The biggest difference in the U.S. appears to have been Operation Warp Speed that began under President Donald Trump in 2020, which mass produced tens of millions of vaccines before they were even approved by the Food and Drug Administration, such that if one or more of them worked, they would already be in production, and it could be administered as soon as possible.

 

By Robert Romano

India is experiencing a massive outbreak of Covid-19 with a probable more than 12 million new cases a day as the virus peaks, according to projected data compiled by the Institutes for Health Metrics and Evaluation (IHME).

The IHME projects that peak fatalities will come in 0.098 percent, or about 12,000 deaths on the worst day of pandemic there, projected to be May 23. But as bad as that is, it is actually a lower death rate than the U.S., which is currently 0.36 percent.

The reason is largely age demographics. Covid fatalities primarily the impact the elderly — 80 percent of Covid deaths in the U.S. for example are among those aged 65 years old and older according to the Centers for Disease Control and Prevention — but India has a relatively youthful population with a high fertility rate. As a result, the elderly only makes up 6.7 percent of India’s population, compared with almost 16.5 percent in the U.S.

Put another way, if India’s population were as old as the U.S., instead of 12,000 dying on the worst day, the number might be more like 29,000, or instead of 1 million dead by August 1 per IHME’s current estimate, it might be more like 2.45 million.

Or, if in the U.S., the infection rate were as high this past winter as it currently is in India, instead of 3,300 deaths per day at the height of the pandemic would have reached 8,000.

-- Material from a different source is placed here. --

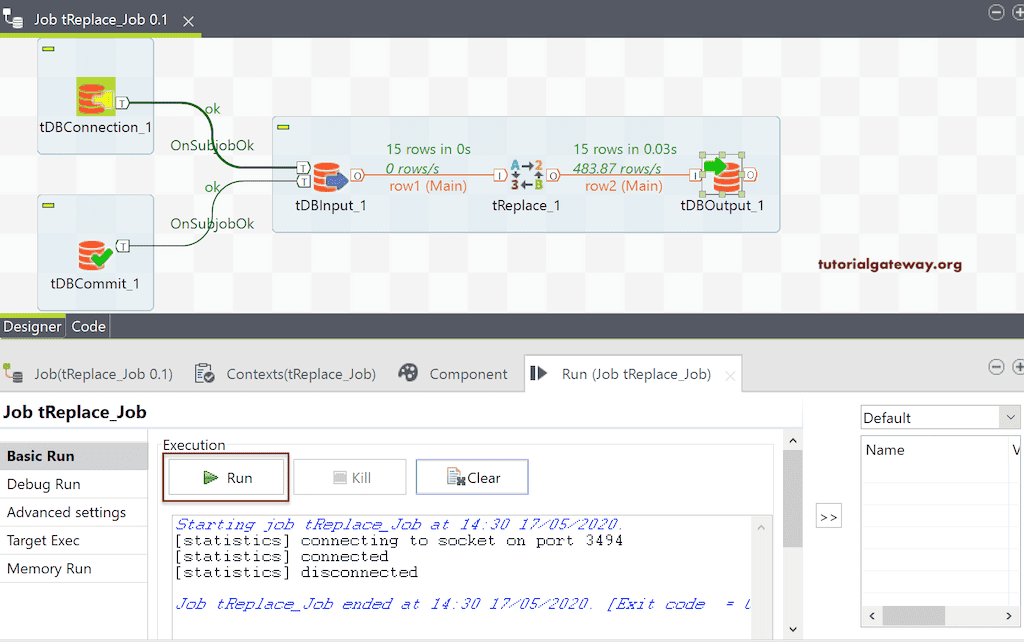Click the Component tab globe icon
Viewport: 1024px width, 642px height.
coord(409,372)

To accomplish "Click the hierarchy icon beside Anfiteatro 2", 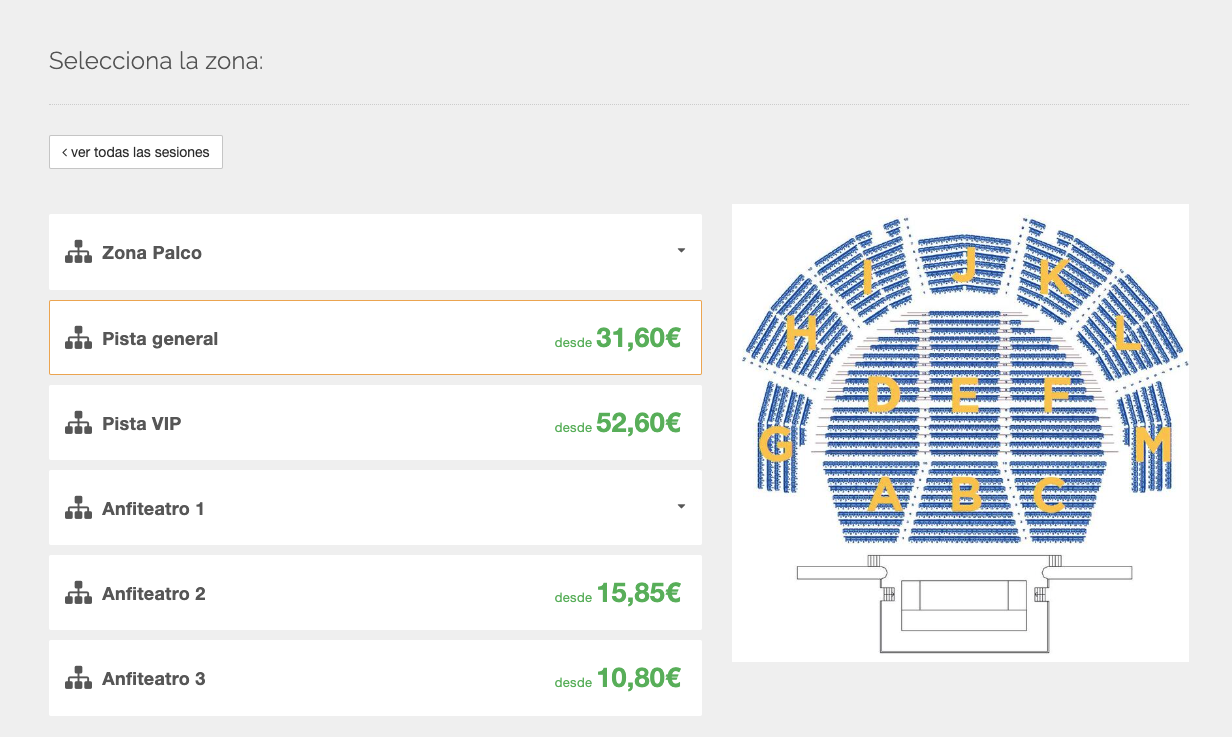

So, age matters a lot when it comes to Covid. And so does mitigation, which is why protecting the elderly is so important and must continue to be prioritized.

in the U.S., despite the aging demographics, the fatality rate has been steadily falling since last winter when the pandemic began, per IHME data. Early on, in April 2020, the death rate was 0.928 percent. But by Aug. 2020, it had dropped to 0.58 percent as better treatments and medicines became available. In Jan. 2021, the fatality rate remained steady at 0.6 percent, and now it is down to 0.36 percent as the vaccine is being distributed.

That is certainly good news, and could mean that we’re beginning to see the light at the end of the tunnel in the pandemic.

So far, 105 million in the U.S. are fully vaccinated out of 145 million who have had at least the first dose, the distribution of which from production to mass manufacturing to getting the centers up and running to dosing the most vulnerable first took almost a year. As the number of doses rises, we should hopefully see the fatality rate continue to drop.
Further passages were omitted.